> [WHAT YOU NEED TO DO]
Copy out all lines from the entries below in which "Jacket" occurs.

> [DATA RECORDS]
Segment Open

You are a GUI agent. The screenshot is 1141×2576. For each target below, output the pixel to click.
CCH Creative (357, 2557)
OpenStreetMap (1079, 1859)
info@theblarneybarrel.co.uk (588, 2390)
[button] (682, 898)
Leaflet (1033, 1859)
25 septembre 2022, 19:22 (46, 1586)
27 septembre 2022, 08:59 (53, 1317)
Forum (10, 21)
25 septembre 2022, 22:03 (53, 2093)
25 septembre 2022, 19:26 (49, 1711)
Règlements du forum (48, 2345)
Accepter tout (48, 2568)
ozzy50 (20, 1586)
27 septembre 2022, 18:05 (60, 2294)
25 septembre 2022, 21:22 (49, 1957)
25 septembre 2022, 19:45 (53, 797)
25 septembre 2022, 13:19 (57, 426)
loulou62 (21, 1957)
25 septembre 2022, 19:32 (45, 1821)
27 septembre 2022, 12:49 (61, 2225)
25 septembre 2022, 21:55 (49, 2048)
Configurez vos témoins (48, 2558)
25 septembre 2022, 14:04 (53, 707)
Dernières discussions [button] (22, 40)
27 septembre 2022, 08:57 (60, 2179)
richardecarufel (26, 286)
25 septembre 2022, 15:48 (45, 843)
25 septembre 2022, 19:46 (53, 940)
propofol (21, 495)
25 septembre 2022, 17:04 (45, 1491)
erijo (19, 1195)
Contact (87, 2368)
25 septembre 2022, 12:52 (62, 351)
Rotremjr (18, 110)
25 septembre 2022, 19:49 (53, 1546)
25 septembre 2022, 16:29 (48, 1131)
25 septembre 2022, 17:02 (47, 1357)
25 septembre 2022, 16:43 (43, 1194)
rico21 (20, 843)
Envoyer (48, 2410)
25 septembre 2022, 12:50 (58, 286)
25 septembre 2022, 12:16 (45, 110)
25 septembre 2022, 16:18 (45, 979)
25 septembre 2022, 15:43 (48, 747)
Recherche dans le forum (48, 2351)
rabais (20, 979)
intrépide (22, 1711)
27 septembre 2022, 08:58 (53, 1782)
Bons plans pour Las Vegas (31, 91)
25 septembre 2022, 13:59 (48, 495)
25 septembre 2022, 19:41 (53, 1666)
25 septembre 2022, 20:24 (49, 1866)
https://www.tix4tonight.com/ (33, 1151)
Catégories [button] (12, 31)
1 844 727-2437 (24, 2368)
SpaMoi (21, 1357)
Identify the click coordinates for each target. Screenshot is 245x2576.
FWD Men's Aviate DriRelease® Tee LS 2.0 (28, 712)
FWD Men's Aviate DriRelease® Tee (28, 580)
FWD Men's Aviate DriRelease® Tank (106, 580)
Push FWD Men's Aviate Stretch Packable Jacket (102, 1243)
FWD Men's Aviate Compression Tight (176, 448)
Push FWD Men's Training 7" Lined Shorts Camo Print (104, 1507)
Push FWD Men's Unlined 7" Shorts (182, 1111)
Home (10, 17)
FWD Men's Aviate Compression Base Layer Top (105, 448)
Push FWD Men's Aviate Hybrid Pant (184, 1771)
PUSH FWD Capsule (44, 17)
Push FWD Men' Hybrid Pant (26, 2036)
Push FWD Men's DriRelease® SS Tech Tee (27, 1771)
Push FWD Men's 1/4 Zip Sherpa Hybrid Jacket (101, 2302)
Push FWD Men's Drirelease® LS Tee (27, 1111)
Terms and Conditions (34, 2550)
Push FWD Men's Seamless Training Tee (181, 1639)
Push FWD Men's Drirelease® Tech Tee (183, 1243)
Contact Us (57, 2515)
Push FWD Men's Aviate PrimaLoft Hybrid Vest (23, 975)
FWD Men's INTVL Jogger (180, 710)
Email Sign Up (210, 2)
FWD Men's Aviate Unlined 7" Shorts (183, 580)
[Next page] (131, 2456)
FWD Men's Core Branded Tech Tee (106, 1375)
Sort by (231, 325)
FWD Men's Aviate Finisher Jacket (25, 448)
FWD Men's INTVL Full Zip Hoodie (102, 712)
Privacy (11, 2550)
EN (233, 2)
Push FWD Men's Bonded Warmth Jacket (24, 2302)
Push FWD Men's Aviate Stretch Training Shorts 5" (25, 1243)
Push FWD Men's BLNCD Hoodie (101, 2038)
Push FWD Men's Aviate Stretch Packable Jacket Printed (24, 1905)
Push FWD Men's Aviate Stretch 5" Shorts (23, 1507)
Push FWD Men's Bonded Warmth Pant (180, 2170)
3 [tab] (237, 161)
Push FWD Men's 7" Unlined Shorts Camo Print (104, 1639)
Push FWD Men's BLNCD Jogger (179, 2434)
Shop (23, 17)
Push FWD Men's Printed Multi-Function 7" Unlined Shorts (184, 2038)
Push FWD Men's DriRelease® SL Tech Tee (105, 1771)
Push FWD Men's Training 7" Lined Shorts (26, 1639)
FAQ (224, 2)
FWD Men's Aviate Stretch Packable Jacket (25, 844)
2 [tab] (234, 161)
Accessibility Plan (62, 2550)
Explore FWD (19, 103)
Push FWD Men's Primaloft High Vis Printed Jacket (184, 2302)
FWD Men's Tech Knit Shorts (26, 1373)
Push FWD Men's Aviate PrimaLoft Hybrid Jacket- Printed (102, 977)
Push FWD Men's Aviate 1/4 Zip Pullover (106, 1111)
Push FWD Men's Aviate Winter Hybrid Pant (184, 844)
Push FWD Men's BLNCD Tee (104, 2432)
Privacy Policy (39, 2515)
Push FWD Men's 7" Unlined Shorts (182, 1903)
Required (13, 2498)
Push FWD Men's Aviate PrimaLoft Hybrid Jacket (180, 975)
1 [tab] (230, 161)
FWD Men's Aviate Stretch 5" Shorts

Segment Closed

> [RESULT BELOW]
Push FWD Men's Aviate Stretch Packable Jacket (102, 1243)
Push FWD Men's 1/4 Zip Sherpa Hybrid Jacket (101, 2302)
FWD Men's Aviate Finisher Jacket (25, 448)
Push FWD Men's Bonded Warmth Jacket (24, 2302)
Push FWD Men's Aviate Stretch Packable Jacket Printed (24, 1905)
FWD Men's Aviate Stretch Packable Jacket (25, 844)
Push FWD Men's Primaloft High Vis Printed Jacket (184, 2302)
Push FWD Men's Aviate PrimaLoft Hybrid Jacket- Printed (102, 977)
Push FWD Men's Aviate PrimaLoft Hybrid Jacket (180, 975)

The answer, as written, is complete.